Equity incentive plans promote core personnel and enterprises to advance together

The company released the “Xinzhengtu (Phase I) Shareholding Plan” and the “New Growth (Phase I) Equity Incentive Plan” on May 18. The purpose is to fully mobilize the enthusiasm and creativity of the company's employees, further strengthen employees' sense of belonging and identity, and enhance the company's cohesion and combat effectiveness.

In terms of the New Growth (Phase I) equity incentive plan, the company plans to award 1.2 million restricted shares to 112 core technical/business personnel working in the company (including subsidiaries), accounting for about 0.38% of the company's total share capital of 313.3814.02 million shares on the day the draft incentive plan was announced (April 27).

Among them, 960 million restricted shares were granted for the first time, accounting for 80.00% of the total number of restricted shares to be granted under the incentive plan; 2400 restricted shares were reserved to be granted, accounting for 20.00% of the total number of restricted shares to be granted under the incentive plan.

Pay attention to independent research and development capabilities and continuously consolidate the competitiveness of enterprises

The company has been consistent over the years, insisting on independent innovation, fully exploiting its own potential, collaborating with the upstream and downstream of the industrial chain, unswerving in its work on key process materials that break through the country's “stuck neck”, and continues to make breakthroughs around the company's core technology products, and strives to build the company into a high-quality supplier of key process materials for integrated circuits in China and the world at large.

In terms of R&D investment, the company invested a total of 52 million yuan in R&D in the first half of 2022, accounting for 9% of the current revenue. It mainly focused on photoresist, silicon nitride and titanium nitride etching solution for integrated circuit manufacturing, cleaning solution after chemical mechanical grinding, and dry etching cleaning solution projects.

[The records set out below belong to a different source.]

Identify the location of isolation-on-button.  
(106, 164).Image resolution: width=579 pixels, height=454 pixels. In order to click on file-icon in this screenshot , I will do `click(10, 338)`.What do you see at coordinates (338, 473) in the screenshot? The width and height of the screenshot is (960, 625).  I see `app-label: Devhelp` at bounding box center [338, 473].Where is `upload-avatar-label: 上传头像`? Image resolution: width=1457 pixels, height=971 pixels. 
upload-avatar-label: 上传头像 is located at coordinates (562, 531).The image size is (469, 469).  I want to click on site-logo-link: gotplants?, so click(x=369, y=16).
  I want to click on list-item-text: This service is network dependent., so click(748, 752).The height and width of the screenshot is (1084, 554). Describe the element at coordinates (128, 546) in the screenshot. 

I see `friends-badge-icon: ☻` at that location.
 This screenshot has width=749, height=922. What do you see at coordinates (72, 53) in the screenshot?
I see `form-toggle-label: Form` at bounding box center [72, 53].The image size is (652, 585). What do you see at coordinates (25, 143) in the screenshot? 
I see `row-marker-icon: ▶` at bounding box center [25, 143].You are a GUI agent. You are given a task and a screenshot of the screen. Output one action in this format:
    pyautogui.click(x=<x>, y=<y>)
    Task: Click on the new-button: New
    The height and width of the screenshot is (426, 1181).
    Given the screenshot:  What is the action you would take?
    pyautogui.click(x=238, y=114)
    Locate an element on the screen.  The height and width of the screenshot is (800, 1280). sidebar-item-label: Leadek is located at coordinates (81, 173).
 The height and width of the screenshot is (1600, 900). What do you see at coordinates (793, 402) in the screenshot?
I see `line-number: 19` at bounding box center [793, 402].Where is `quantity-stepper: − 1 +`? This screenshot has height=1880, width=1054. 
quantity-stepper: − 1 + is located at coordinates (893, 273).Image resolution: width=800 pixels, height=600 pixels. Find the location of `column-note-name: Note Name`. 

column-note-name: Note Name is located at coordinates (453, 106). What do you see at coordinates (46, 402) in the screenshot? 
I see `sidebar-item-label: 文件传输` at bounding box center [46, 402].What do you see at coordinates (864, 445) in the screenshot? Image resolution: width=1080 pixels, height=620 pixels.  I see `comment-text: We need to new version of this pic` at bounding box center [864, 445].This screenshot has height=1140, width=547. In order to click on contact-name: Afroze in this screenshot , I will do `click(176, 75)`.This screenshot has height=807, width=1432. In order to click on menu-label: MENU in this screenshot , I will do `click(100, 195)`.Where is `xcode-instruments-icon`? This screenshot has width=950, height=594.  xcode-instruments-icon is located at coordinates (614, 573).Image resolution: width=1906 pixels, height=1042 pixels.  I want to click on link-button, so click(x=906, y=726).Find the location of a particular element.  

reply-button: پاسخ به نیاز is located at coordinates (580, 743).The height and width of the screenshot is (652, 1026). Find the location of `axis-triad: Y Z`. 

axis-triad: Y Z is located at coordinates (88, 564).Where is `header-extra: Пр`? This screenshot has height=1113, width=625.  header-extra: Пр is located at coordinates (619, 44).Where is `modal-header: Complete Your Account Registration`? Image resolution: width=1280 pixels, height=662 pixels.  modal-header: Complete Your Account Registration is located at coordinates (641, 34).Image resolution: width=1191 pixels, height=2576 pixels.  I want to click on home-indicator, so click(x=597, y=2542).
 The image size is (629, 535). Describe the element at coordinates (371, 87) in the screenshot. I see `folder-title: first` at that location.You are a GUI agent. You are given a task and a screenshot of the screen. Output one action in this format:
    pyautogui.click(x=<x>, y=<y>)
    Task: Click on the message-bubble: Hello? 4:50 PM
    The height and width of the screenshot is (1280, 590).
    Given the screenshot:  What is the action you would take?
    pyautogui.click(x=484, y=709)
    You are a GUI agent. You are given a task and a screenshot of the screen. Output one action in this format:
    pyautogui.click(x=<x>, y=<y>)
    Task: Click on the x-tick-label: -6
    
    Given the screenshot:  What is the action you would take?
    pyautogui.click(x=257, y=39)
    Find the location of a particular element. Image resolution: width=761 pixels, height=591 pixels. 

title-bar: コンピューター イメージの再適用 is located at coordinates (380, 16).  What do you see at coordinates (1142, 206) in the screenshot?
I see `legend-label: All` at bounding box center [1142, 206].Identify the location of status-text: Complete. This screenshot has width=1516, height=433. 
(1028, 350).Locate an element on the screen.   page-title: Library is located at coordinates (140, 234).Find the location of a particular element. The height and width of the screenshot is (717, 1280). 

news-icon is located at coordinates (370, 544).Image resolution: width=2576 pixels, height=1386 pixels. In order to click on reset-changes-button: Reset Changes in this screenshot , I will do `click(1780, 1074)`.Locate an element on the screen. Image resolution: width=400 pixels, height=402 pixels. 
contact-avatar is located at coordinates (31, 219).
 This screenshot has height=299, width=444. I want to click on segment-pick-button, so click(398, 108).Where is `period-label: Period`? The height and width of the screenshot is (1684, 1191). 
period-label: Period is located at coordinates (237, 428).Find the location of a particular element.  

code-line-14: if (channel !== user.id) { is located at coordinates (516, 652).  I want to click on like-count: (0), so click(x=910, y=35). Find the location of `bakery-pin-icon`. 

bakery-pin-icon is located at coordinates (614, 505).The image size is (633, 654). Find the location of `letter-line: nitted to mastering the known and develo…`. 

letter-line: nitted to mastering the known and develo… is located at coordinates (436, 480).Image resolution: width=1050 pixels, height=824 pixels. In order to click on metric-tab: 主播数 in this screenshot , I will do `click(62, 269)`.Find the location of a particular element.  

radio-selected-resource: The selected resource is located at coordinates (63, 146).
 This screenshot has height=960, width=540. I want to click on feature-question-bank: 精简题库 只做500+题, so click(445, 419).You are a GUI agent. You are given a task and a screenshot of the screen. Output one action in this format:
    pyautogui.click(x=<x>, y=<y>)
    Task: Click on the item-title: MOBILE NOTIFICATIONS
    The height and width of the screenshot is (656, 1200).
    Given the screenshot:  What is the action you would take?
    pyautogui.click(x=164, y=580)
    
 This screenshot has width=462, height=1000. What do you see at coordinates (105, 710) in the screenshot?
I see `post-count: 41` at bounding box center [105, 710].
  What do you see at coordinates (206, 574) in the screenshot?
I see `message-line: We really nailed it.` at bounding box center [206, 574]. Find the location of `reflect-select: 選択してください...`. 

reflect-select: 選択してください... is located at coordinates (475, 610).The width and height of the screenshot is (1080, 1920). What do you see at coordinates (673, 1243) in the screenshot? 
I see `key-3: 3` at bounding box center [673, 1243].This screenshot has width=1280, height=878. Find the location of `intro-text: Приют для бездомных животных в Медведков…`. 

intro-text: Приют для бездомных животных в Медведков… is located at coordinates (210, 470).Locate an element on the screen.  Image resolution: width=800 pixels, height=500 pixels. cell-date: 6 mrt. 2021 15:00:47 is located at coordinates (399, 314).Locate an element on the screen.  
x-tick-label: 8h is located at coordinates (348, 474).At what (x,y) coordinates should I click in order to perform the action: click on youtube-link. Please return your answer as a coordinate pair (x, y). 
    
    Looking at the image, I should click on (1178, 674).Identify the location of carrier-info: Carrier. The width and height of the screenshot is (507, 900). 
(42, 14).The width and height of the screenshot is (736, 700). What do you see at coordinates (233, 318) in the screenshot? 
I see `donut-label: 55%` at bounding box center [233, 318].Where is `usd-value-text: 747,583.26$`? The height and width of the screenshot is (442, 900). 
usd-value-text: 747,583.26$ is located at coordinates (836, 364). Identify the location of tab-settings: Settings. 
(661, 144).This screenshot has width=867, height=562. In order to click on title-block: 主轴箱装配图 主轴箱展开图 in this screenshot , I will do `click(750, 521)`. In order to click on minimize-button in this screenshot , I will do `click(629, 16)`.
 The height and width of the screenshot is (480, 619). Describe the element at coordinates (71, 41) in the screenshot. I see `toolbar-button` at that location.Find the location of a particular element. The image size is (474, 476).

In terms of results, the company applied for 16 invention patents in the first half of 2022, including 10 invention patents and 6 utility model patents. By the end of June 2022, the company had applied for 460 patents, including 297 Chinese invention patents (99 have been authorized) and 17 international invention patents (7 have been authorized).

Industrial investment is expected to find new growth points for the company

In the first half of 2022, on the one hand, the company deepened its layout in the grinding fluid materials industry, transferred 100% of Shanghai Huiyan's shares, increased capital in Suzhou Bolinarun, accelerated the integration of industrial resource advantages, overcame the country's “stuck neck” project, and actively sought cooperation upstream. On the other hand, the company actively participated in industrial investment and invested in projects such as Suzhou Anxin Tongying Venture Capital Partnership (limited partnership), Jiangsu Xinchao Wanxin Venture Capital Partnership (limited partnership), Hongwei Venture Capital Fund Center (limited partnership) in Hengqin New Area of Zhuhai City, and Shanghai Chengquan Science and Technology Center (limited partnership). While helping the development of the industry, it has collaborated with the company's main business, continuously expanding and strengthening the company's industrial strength.

Investment advice

The company's net profit from 2022-2024 is expected to be 103, 258 and 386 million yuan respectively, with year-on-year growth rates of -0.8%, 149.6% and 49.8%. The corresponding PE was 110.00, 44.07, and 29.42 times, respectively. The first coverage gave a “buy” rating.

Risk warning

Downstream demand fell short of expectations, delivery fell short of expectations due to the pandemic, and R&D progress fell short of expectations.

The translation is provided by third-party software.